V. 9. Die Städte usw. Wiederum zählt die Gemeinde ihre Nöte auf, um Gott zur Barmherzigkeit zu stimmen und seine Vergebung zu erlangen. Die Städte, sagt Jesaja, sind zur Einöde geworden; Zion ist eine Wüste, setzt er mit Nachdruck hinzu, weil es der königliche Sitz Gottes war, wo man ihn anzurufen pflegte. Auch Jerusalem erwähnt er noch, in welchem Zion lag. Es erschien unwürdig, dass die Stadt, die Gott sich geheiligt hatte, von Feinden geplündert und verwüstet wurde. Von heiligen Städten ist die Rede, weil der Herr ebenso, wie er das Volk geheiligt hatte, auch die Städte, ja sogar die ganze Gegend sich geheiligt wissen wollte. So werden also die Gott geweihten Städte mit Recht Städte seiner Heiligkeit genannt, weil Gott in ihnen herrschte und angebetet wurde. Ebenso können wir noch heute als Gottes heilige Städte solche bezeichnen, die den Aberglauben verwerfen und ihn selbst lauter und aufrichtig anbeten.

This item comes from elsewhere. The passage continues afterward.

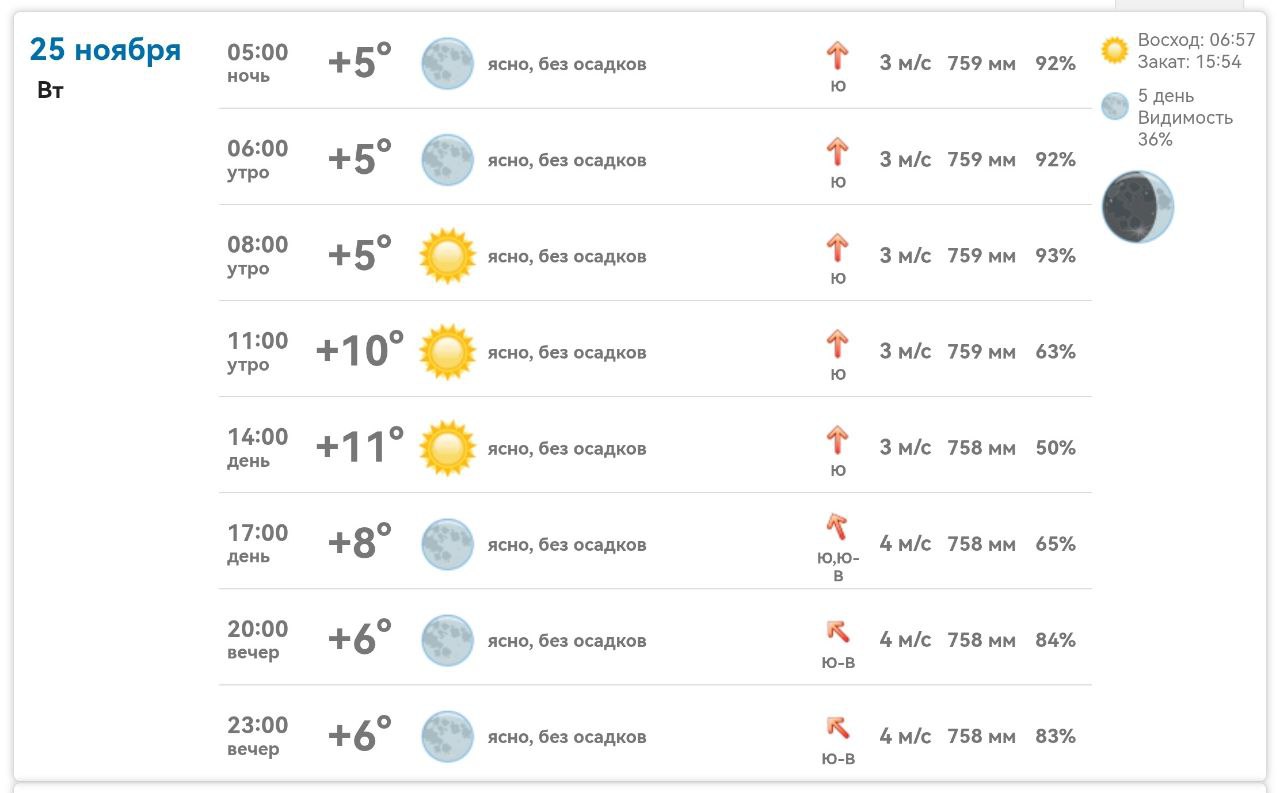The image size is (1280, 793).
Task: Click the +11° temperature at 14:00
Action: 360,445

V. 10. Das Haus unsrer Heiligkeit usw. Unter anderem Gesichtspunkt pflegt der Tempel nicht des Volkes, sondern Gottes Heiligtum genannt zu werden. Hier aber bezeichnen ihn die Gläubigen als ihr Heiligtum oder ihre Heiligkeit, weil sie von ihm ihre Heiligkeit empfangen mussten. Darauf deutet noch klarer die andere Bezeichnung: Haus unserer Herrlichkeit. Die Gläubigen bekennen damit, dass sie nichts besitzen, dessen sie sich rühmen können, als den Tempel, in dem Gott verherrlicht und angebetet sein wollte. Und doch sehen wir, dass dieses Rühmen manchmal ein eitles wurde und darum vom Propheten Jeremia (7, 4) getadelt wird: „Verlasset euch nicht auf Lügen, wenn sie sagen: Hier ist des Herrn Tempel.“ Aber wie es ein verkehrtes Rühmen solcher gab, die in frecher Weise in nichtigen Prahlereien sich ergingen, so doch auch ein wahres und begründetes bei anderen, welche die Anordnungen des Herrn mit dem Herzen erfassten und dann im Vertrauen auf das Zeugnis seines Wortes wussten, dass sie unter dem Schatten dessen wohnten, der sich einen Wohnsitz unter ihnen errichtet hatte. Denn der Tempel war auf den Befehl des Herrn erbaut, damit die Juden in ihm sich mit Recht Gottes als des Beschützers ihres Heils rühmen könnten. Weil aber damals der Gottesdienst verderbt und geschändet war und fast alle zum Aberglauben und zur Gottlosigkeit abgefallen waren, so gedenkt der Prophet nicht der gegenwärtigen, sondern der früheren Zeit und will etwa sagen: Obwohl wir dir nicht den gebührenden Dienst erwiesen, so ist es doch der Tempel, in dem die Väter dich aufrichtig verehrt haben; kannst du ihn dann entheiligen und zerstören lassen? Fällt nicht, da er zur Verherrlichung deines Namens dient, diese Schmach auf dich zurück? Die Juden schweigen hier von ihrem eigenen Leben, bringen auch keine Entschuldigungen vor, bekennen vielmehr ihre Schuld; aber sie halten dem Herrn den von ihm verordneten Gottesdienst vor, damit er seines Bundes gedenke und seine Verheißungen nicht vergeblich sein lasse. Dieses Beispiel soll allen Gläubigen zur Nachahmung dienen. Dass die Väter im Tempel den Herrn gelobt haben, will besagen, dass sie ihm ihre Danksagungen brachten: in dem Tempel, dessen klägliche Trümmer allen Frommen Schmerz und Tränen auspressen, ist einst, als er sein Volk gütig und freundlich leitete, das Lob Gottes erklungen.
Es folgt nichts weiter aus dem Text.